I can't answer that specifically for climatology, but in the social and life sciences (like my discipline, psychology), the .05 significance level (two sigma) is arbitrary but has become the accepted convention. Notably, the significance level in other fields, such as particle physics, is much lower, again by convention (six sigma). 

In biological research the level of significance was historically set as 0.05. It was because of memorable work by Sir Ronald Fisher. He proposed that "deviations exceeding twice the standard deviation are (...) formally regarded as significant." 2*SD is roughly related to 0.05. Although it was formally proposed, it is being regarded less firmly now. Correct interpretation of p-value in relation to significance level is welcome. I recommend further reading: http://www.jerrydallal.com/lhsp/p05.htm and http://www.nature.com/news/statisticians-issue-warning-over-misuse-of-p-values-1.19503

Thank you all for replies. 

The choice is arbitrary. The value 0.05 comes from Sir Fisher, who wasn't allowed to print tables of critical values for test statistics for several different significances. Because of copyright restrictions he could only print an excerpt, and he decided to take 0.05 as something that should work in most cases IN HIS FIELD OF RESEARCH. He was thinking about designed experiments with relatively few replicates. It was not ment to be blindly taken over to other disciplines and other kinds of data (observational studies, large clinical trials, screenings etc.). Actually, Fisher himself was interpreting his own results not w.r.t. a fixed level of significance. Depending on the context(sample size, experimental difficulties, aim of the experiment) he sometimes considered much larger p-values as "significant" and somtimes much lower p-values as "non.significant".

Testing always at the same level of significance is actuall really irrational.

@Michael:significance is not related to the SD. At least for tests of the expected value, the test statistic, t, is the ratio of the estimate to the standard error (SE) of the estimate.
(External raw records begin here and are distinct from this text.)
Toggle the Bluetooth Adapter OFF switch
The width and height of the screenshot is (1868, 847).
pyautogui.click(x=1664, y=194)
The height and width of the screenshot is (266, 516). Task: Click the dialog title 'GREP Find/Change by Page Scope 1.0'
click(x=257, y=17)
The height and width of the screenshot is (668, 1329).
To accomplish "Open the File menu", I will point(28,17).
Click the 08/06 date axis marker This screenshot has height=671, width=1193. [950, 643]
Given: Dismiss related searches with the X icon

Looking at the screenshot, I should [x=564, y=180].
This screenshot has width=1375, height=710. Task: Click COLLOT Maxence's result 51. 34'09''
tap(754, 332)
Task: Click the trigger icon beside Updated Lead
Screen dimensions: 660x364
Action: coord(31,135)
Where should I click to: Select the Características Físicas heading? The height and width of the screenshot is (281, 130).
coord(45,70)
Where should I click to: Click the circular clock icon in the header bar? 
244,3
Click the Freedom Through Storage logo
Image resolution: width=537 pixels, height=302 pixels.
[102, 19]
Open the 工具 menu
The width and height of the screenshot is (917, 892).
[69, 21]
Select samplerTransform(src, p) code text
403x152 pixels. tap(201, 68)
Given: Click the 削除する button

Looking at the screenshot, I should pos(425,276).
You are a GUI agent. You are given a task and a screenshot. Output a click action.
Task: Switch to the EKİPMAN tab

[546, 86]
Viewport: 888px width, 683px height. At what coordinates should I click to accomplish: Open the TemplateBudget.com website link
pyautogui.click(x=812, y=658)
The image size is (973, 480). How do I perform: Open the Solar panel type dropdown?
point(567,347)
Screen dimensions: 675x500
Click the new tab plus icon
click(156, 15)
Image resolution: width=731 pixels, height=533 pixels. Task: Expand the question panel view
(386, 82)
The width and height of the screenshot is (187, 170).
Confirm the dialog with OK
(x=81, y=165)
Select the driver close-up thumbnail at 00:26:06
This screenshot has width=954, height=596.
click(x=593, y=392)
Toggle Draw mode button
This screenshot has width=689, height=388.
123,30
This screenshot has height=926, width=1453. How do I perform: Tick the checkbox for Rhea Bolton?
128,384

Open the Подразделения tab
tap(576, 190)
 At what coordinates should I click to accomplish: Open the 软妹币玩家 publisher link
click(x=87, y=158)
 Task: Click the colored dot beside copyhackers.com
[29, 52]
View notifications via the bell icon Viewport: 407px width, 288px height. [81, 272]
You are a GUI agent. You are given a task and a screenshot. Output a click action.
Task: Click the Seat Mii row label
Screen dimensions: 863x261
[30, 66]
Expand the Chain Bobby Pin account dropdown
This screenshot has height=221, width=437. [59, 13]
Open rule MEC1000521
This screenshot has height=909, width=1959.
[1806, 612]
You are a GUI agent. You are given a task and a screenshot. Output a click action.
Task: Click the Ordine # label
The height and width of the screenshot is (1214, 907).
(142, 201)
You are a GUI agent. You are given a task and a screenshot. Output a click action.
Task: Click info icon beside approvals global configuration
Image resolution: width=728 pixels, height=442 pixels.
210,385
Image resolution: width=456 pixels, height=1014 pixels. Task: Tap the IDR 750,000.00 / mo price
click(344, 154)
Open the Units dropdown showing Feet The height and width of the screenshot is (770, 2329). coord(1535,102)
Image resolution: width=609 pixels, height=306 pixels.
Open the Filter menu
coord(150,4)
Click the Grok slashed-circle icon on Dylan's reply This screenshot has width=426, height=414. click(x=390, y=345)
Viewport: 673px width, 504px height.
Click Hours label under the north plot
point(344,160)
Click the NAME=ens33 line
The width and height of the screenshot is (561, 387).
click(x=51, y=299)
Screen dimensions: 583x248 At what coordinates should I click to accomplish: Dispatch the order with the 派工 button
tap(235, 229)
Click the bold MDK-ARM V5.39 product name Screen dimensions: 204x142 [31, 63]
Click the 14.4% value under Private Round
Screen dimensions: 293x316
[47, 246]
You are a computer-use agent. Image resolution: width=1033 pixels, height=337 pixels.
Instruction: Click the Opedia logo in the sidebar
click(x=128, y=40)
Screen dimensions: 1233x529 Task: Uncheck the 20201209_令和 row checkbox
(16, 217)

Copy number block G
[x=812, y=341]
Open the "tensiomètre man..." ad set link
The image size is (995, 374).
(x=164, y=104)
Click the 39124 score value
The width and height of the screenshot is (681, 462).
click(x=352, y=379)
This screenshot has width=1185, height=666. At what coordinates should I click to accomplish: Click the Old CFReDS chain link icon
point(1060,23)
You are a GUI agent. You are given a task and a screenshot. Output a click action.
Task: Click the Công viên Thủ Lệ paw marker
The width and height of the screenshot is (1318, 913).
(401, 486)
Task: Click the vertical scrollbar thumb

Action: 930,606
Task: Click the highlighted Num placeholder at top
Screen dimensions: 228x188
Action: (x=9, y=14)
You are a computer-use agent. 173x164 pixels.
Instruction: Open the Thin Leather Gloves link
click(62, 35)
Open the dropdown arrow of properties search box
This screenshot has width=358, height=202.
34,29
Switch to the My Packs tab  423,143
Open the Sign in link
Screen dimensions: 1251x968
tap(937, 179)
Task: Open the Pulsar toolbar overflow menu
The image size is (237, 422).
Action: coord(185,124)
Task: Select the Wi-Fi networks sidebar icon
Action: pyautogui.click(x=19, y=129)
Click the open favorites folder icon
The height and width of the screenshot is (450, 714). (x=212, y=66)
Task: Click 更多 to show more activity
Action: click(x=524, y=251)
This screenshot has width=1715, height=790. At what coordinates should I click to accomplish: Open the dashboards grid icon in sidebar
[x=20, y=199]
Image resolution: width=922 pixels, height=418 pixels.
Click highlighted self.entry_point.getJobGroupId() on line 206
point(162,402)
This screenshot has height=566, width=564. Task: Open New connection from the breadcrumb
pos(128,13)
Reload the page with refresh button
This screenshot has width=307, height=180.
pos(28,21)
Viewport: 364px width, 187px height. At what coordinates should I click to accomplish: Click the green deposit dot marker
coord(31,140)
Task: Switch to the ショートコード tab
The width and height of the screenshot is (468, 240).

For a non-zero estimate you can get arbitrarily extreme t-values (and hence p-values arbitrarily close to zero) just by increasing the sample size, becose the SE (which is the denominator) decreases with sample size. The SD is independent of the sample size. But I would not even talk about the SE. Instead, I think it is more instructive and less misleading to understand a significance test as a likelihood-ratio test. You calculate the likelihood of the observed data under a full model and under a restricted model (the restriction is the "null hypothesis"). Given some assumptions about the conditional distribution of the response, one can derive the distribution of the ratio of likelihoods under the restricted model, and this can be used to formulate an expectation about a "more extreme liklihood ratio" as the one obtained from the data (i.e. the p-value). Fisher found that the general asmyptotic distribution of (log) liklihood ratios is a chi²-distribution, and for a normal conditional distribution of the response this is an F-distribution (if the models differ by a single degree of freedom, it can be shown that F = t², with t having a t-distribution). There is nothing related to SD (or SE). The SE is related to the curvature of the likelihood function at its maximum: the sharper the likelihood function "peaks", the smaller is the SE.

 Thank you, Jochen, for an in-depth analysis of this problem.